Question About Shakespeare: Will

One of the oft-repeated fun facts about William Shakespeare’s Last Will and Testament is that he bequeathed to his widow (Anne Hathaway) his second-best bed.

Do historians know who got his VERY best bed?

Almost everything else, unless otherwise stated, went to his daughter and her husband.

Question about Shakespeare will what?

Specifically, his elder daughter, Susanna. His younger, Judith, was specifically placed low in priority for anything but the handful of lands and items specifically earmarked for her, because her father did not like, nor trust, her husband.

The standard explanation for the bed situation is that the best bed was normally kept separate for the use by guests. The second-best bed would be the one that Will and Anne slept in and therefore the one that represented their life together, with all the sentiment that implies.

Whenever we deal with Shakespeare we need to remember we’re looking at a different culture and can’t simply apply our own meanings casually.

As opposed to . . .

Question About Marlowe: Christopher

Well, presumedly, it was the one Anne was still sleeping in, so his death didn’t yank the bed out from under her.

And the thread title was "Shakespeare: [last] Will [and testament] I assume. The Marlowe equivalent would be “Marlowe: Will.” The confusion is because the word “Will” is capitalized I guess because it’s a thread title.

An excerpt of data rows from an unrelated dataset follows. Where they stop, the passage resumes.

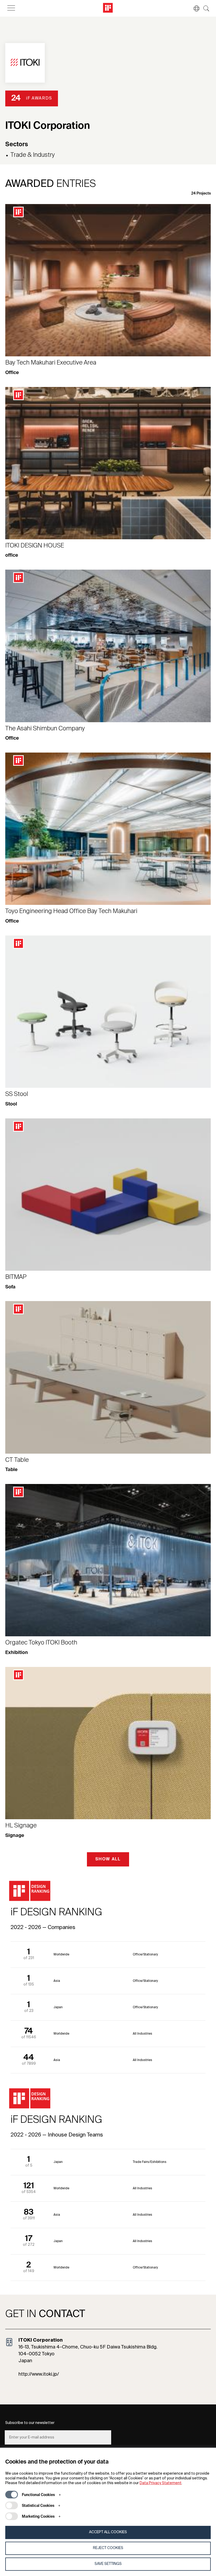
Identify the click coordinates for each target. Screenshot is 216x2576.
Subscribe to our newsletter (30, 2423)
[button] (193, 8)
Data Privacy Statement (160, 2483)
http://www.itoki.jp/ (38, 2374)
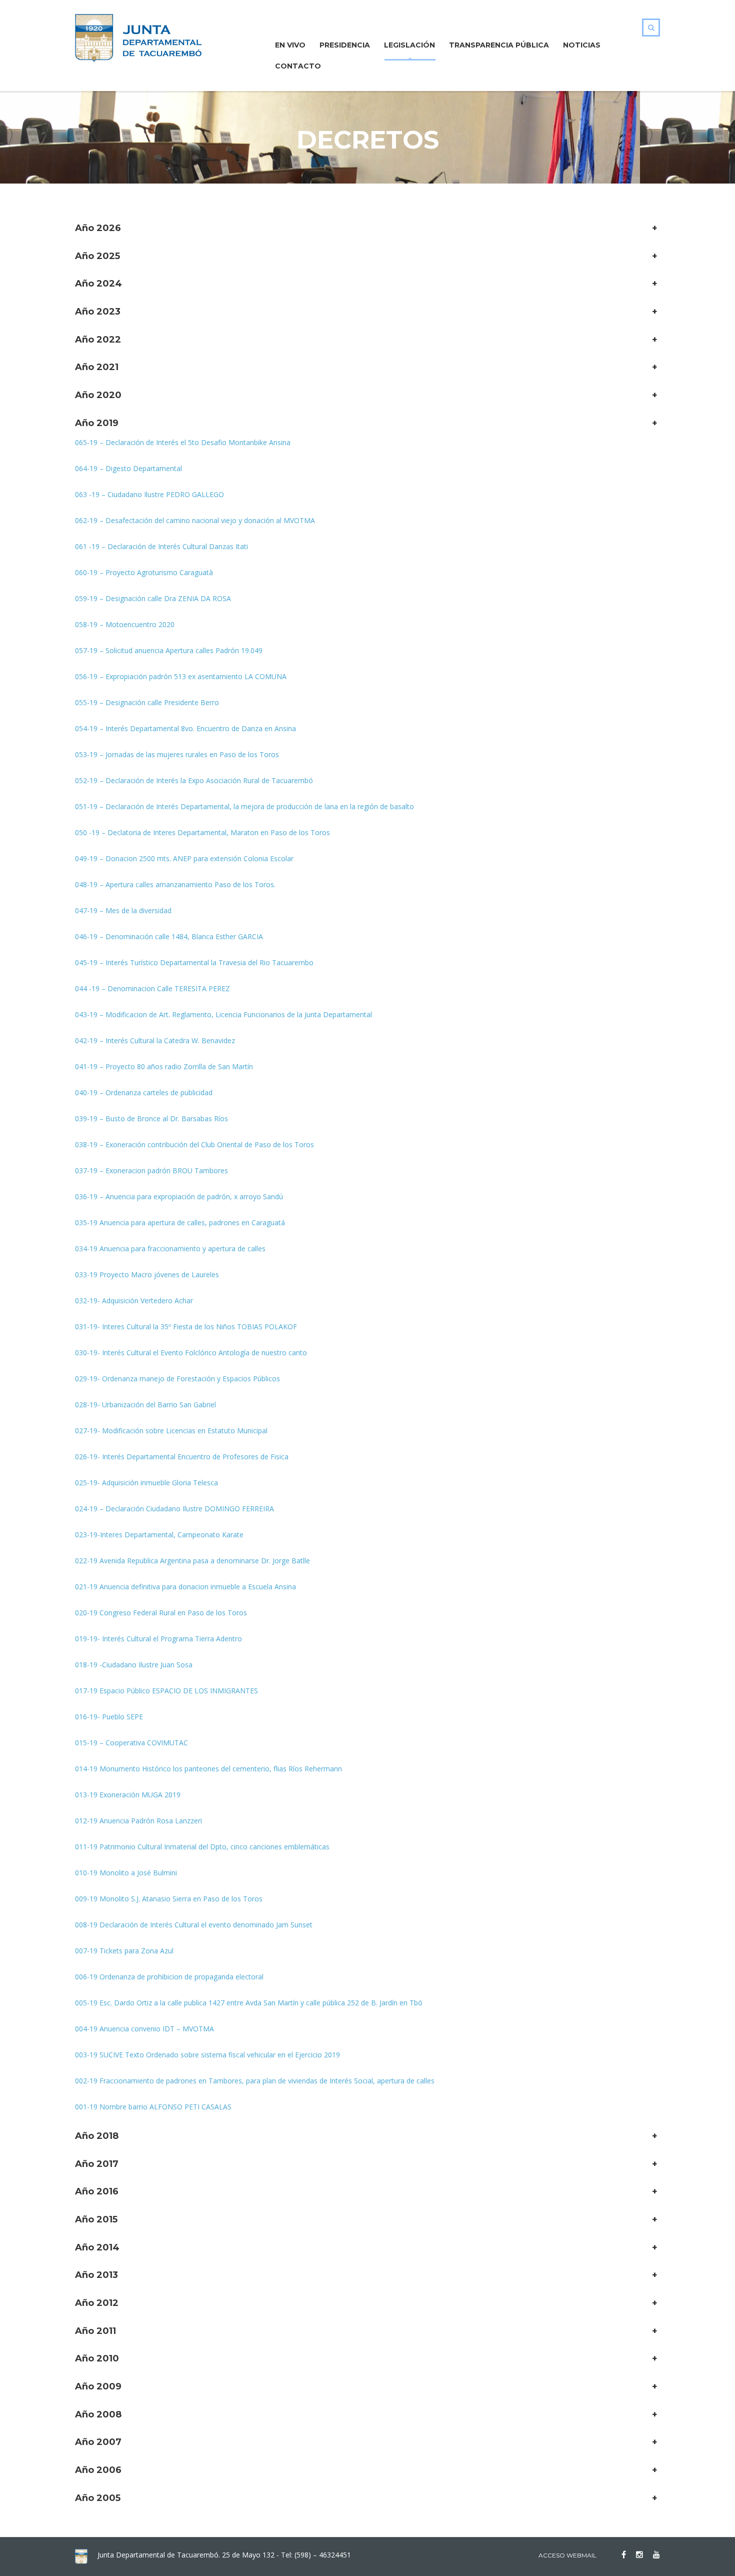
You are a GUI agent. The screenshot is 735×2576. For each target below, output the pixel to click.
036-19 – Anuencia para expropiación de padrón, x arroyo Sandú (179, 1196)
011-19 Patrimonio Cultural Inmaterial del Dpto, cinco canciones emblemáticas (202, 1846)
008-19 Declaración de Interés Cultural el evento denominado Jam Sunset (193, 1924)
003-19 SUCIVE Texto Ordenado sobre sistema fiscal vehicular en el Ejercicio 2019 (207, 2054)
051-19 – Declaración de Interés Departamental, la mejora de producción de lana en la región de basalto (244, 806)
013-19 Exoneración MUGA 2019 (127, 1794)
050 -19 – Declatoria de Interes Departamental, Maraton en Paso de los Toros (202, 832)
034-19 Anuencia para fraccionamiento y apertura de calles (170, 1248)
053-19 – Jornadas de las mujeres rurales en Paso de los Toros (177, 754)
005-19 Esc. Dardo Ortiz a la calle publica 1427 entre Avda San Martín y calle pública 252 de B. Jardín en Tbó (248, 2002)
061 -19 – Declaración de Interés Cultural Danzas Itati (161, 546)
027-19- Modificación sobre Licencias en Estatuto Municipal (171, 1430)
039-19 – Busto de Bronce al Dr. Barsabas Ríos (151, 1118)
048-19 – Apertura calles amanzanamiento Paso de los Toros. (175, 884)
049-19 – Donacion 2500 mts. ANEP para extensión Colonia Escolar (184, 858)
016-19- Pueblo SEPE (109, 1716)
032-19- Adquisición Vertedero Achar (134, 1300)
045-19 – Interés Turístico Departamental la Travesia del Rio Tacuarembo (194, 962)
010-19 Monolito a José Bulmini (126, 1872)
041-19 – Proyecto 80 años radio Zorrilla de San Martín (164, 1066)
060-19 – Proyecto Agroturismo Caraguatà (144, 572)
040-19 (87, 1092)
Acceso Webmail (567, 2555)
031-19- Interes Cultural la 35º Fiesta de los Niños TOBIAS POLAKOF (186, 1326)
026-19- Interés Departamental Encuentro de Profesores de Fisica (181, 1456)
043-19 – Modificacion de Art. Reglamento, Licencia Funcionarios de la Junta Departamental (223, 1014)
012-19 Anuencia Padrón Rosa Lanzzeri (138, 1820)
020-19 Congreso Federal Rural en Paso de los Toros (161, 1612)
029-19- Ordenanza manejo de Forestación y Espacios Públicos (177, 1378)
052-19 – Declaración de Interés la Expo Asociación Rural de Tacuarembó (194, 780)
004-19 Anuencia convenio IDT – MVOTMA (144, 2028)
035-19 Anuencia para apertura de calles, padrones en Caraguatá (180, 1222)
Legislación (409, 45)
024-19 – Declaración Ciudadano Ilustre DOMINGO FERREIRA (174, 1508)
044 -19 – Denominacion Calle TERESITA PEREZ (152, 988)
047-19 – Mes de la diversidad (123, 910)
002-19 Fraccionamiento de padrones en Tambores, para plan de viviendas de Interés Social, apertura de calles (254, 2080)
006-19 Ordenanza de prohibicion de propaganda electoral (169, 1976)
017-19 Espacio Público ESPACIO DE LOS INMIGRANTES (166, 1690)
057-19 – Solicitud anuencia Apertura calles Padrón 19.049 (168, 650)
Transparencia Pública (499, 45)
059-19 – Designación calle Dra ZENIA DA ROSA (153, 598)
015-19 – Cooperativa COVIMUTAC (131, 1742)
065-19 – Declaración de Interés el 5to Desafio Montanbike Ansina (182, 442)
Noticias (581, 45)
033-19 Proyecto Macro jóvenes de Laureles (147, 1274)
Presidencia (345, 45)
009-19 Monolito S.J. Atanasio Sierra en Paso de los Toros (168, 1898)
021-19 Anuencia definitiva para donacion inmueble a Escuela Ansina (185, 1586)
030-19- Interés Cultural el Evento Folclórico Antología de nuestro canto (191, 1352)
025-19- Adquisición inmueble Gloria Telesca (146, 1482)
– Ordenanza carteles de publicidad (156, 1092)
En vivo (290, 45)
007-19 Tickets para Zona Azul (124, 1950)
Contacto (298, 66)
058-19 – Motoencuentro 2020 (124, 624)
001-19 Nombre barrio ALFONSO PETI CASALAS (153, 2106)
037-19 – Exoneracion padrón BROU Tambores (151, 1170)
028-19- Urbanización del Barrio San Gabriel (145, 1404)
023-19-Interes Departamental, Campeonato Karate (159, 1534)
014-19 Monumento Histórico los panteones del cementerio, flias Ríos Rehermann (208, 1768)
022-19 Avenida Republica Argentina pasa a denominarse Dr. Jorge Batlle (192, 1560)
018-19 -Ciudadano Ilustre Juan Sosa (133, 1664)
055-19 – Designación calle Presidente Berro (147, 702)
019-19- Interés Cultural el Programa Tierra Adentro (158, 1638)
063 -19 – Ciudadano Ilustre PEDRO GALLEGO (149, 494)
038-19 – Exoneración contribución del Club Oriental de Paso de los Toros (194, 1144)
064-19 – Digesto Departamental (128, 468)
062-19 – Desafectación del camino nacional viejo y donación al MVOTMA (195, 520)
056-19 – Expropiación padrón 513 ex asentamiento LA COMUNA (180, 676)
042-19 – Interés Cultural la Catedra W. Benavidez (155, 1040)
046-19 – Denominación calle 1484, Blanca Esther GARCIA (169, 936)
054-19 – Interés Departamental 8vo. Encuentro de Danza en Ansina (185, 728)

Also, it wasn’t even so much that Shakespeare didn’t like Judith’s husband (he didn’t), but that he did like Susanna’s husband John Hall, and had designated him as his heir since Shakespeare’s son predeceased him. Apparently Shakespeare and Hall were great pals, and had a number of business ventures together, and were both plaintiff in some of Shakespeare’s famous lawsuits.

Yes. For all the gumph about Shakespeare being for all time he was as much a man of his time. There is every indication Shakespeare would have left the vast majority of his goods to his first born son. Hamnet’s early death scuppered that plan, but any eldest living son of Susanna’s were to inherit the family property.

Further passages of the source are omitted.